# indoor smoker?



## mt_mac (Feb 4, 2014)

So on several occasions I have seen Morimoto use some kind of little smoker thing. It looks like a little hand held thing that he sticks a couple of small pieces of wood in and lights them and it has a fan that keeps the smoke going. It usually has a tube to pump the smoke into a pan. Has anyone seen or heard of anything like that or where to get one?


----------



## apicius9 (Feb 4, 2014)

No affiliations to the company, but did you mean something like this? http://www.williams-sonoma.com/products/smoking-gun/

Stefan


----------



## GobelG (Feb 4, 2014)

In my experience one is better off using a smoking box http://www.grillstuff.com/charcoal-...oductid=4730&gclid=CKrL0IGDsrwCFdGDQgodRnUAHA The smoking guns are novel and fun to play with, but to impart smokey flavor with one takes an awful lot of those little chips.

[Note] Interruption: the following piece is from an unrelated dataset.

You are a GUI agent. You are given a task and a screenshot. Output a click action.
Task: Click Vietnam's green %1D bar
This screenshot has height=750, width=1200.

However if you are looking for a really harsh bong rip.......


----------



## mt_mac (Feb 4, 2014)

yeah that must be what he had. I am more just asking out of curiosity because I actually have a smoker at work and at home so not much need for this just thought it was a neat idea. Thanks for the info


----------



## toddnmd (Feb 4, 2014)

America's Test Kitchen recommends this one, and it's got very good user reviews: http://www.amazon.com/dp/B00004SZ9D/?tag=skimlinks_replacement-20


----------



## daveb (Feb 4, 2014)

I own the Cameron. At its best for quick, hot smoking. Shrimp, fish, shrooms are quite good, maybe chicken parts. Not a low and slow smoker. Not a replacement for "real" smoker.


----------